With the 2015 budget deal having already set the discretionary spending levels for FY 16 and FY17, this year’s situation is similar to 2014, when discretionary spending had been set by the 2013 Ryan-Murray budget deal. That year, Senate Budget Committee Chair Patty Murray (D-WA) never even attempted to write a Senate budget resolution.
There’s little reason to doubt that the House will pass an FY17 budget resolution that promises to eliminate the deficit in ten years, as it’s unlikely to face much opposition within the Republican Party. Assuming it follows the pattern of recent House Republican budgets, it will balance the budget in a decade or less by making massive cuts in discretionary spending and some level of cuts in certain mandatory programs, but at the same time decrease revenue.
According to the Congressional Budget Office, the 2015 2-year budget deal increases spending by $157 billion over ten years; but lowers revenue by $523 billion. Therefore a budget resolution that balances the budget in 10 years will need to propose spending reductions in the remaining eight years that will need to be even deeper than those proposed in earlier Republican budgets. That may well result in making the budget resolution a really hard sell in the Republican Senate, especially in light of electoral considerations.
Republicans are defending 24 Senate seats in 2016, while Democrats are defending only 10. In addition, seven of those Republican-held seats are in states that President Barack Obama won in 2012, and five of them are in states that the president won in both 2008 and 2012. Going on record in support of massive spending cuts may not be something those vulnerable Senators want to do in an election year.
In the Senate, the budget resolution can’t be filibustered, and debate is limited to 20 hours. But Senators can offer unlimited numbers of amendments, and often do, even though debate on individual amendments is often limited to 30 seconds, followed by 10-minute votes. The process is called the Vote-a-Rama, and it permits the opposition to force the majority to vote on issues that would never be brought to the floor under regular procedure. (See these examples from March 2015.) This is likely something that vulnerable Republicans up for reelection want to avoid.
Where Are We Now?
In addition to the fate of those individual senators, maintaining the Senate is also at stake, as Majority Leader McConnell is well aware. Interestingly, the 2015 budget agreement includes a provision (Sec. 102) that enforces spending and revenue numbers, as well as committee allocations; and states that the provision would expire if Congress passed an FY17 budget resolution.
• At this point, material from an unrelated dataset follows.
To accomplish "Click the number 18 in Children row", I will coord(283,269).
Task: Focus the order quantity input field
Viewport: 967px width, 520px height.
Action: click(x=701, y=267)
Since such a provision is normally included in the budget resolution conference report, it’s possible that Senate Republicans were already anticipating at the time of the budget deal that there would be no FY17 Senate budget resolution.
The most important function of the congressional budget resolution is to set the top line on discretionary spending, which the 2-year budget deal makes unnecessary for FY17. And it may be that the Republican leadership is already resigned to doing nothing more this year than holding positioning votes in support of their 2016 election prospects, including supporting whoever the Republican presidential nominee is.
But if Republicans hold any hope of passing major legislation in the Second Session of the 114th Congress, such as tax or entitlement reform, they could only do so by using reconciliation, which isn’t possible without a congressional budget resolution in place. The House Freedom Caucus, the faction responsible for Speaker Boehner’s resignation, has publicly informed Speaker Ryan that it expects to see both welfare and tax reform passed this year through reconciliation. This will be interesting to watch.